Jean-François Millet's unfinished painting of "Hagar and Ishmael" from the Mesdag Collection in the Hague |
Is this where my story ends? Not quite back at the beginning?
Egypt, is
just over the horizon… Shimmering like a mirage. My mistress Sarai whose name
means “Princess” used to tell visitors to our encampment that I too was once a
princess, the daughter of the Pharaoh of Egypt, but that when God rescued her
from Pharaoh’s clutches that I said:
“It is
better to be a slave in Sarai's house than a princess in my own…”
And that I
then went with her and Abram when they were banished from Egypt.
But she
never gave me the chance to tell my own story… The truth is, my
background was much, much humbler. I was a good deal younger than my son is now
when I was stolen from my village to become a slave in Egypt… I was so young I
can hardly remember what my parents looked like or indeed where exactly I came
from…
It was a punitive raid further
along the Nile by Pharaoh’s forces I presume. That’s where most of Egypt’s
slaves come from. But I wasn’t sold off in the markets like most of the slaves,
who were generally worked hard and died young. Instead I was kept in the royal palace
and trained in the basic household tasks by one of Pharaoh’s slave-masters. I was
given the name Hagar, meaning “My Reward” when I was presented to Sarai as a
wedding gift by Pharaoh when, thinking that she was unmarried “sister” of Abram,
a wealthy Hebrew nomad, he took her into his palace as his own wife. But actually
Sarai was really Abram’s wife… For some reason Abram thought that was safer to
pretend she was his sister… Safer for whom I don’t know… Certainly not for
Sarai… But when Pharaoh found out that he had been tricked, he threw Sarai and
all her belongings, including me, out of the palace and banished her and Abram
and all their household from Egypt… It’s a wonder he didn’t just kill us all…

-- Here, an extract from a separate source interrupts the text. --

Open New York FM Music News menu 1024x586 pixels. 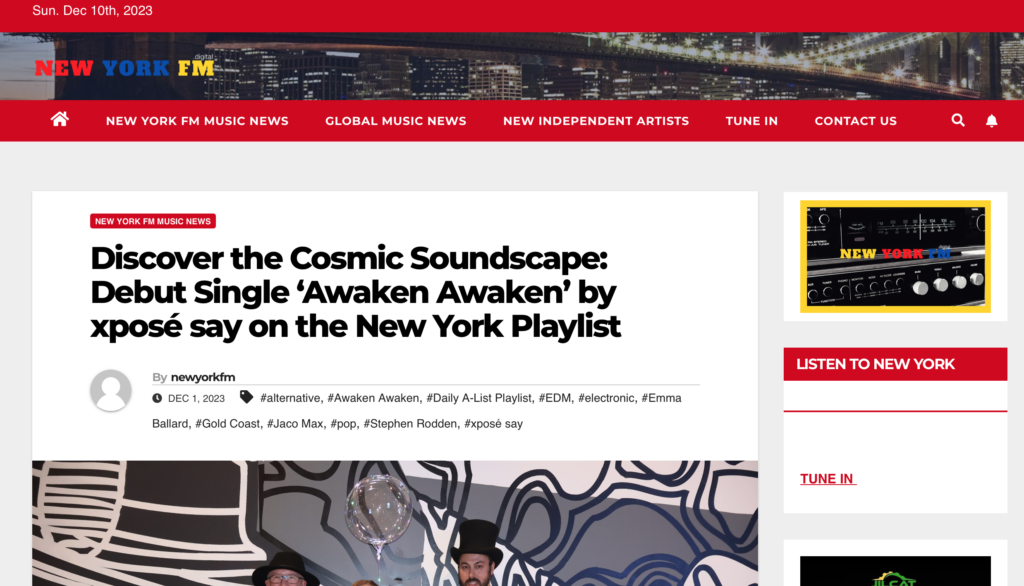point(197,121)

Pharaoh is not known for his mercy… Though perhaps, in retrospect, death then might
have been a mercy…
I have never seen Egypt again…
my native Africa… I don’t suppose now that I ever will… That we ever will…
At first, as Sarai’s slave
girl, things were pleasant enough. I helped her with her routine tasks -
cooking, cleaning, making and mending clothes, as well as bathing my mistress
and applying her make-up, using all the skills that I had been taught back in
Egypt… But no-matter how much make-up I applied it couldn’t cover up the fact
that beautiful though she was, she was also getting on in years… and in all
those years she had borne Abram no children… Ironic given that his name means “Father
of many!” It was a source of great sorrow for them both, and sometimes, as I
applied kohl to her eyes, I had to wipe them clean and start again because her
tears had made black streaks run down her face.
But one day, after I had
been with them for about 10 years, I was bending over to pick something up
outside our tent, when I heard my mistress saying from behind me “Well now
Hagar, over these past few years you have developed some good child-bearing
hips. Perhaps we can put them to good use.”
I didn’t know what she
meant, but like all slaves, knew better than to ask. But that night, when we
lay down to sleep, my master Abram came and laid with me instead of with his
wife. I started to cry out in pain, but he placed his hand over my mouth and kept
reassuring me that everything was alright… that everything would be alright…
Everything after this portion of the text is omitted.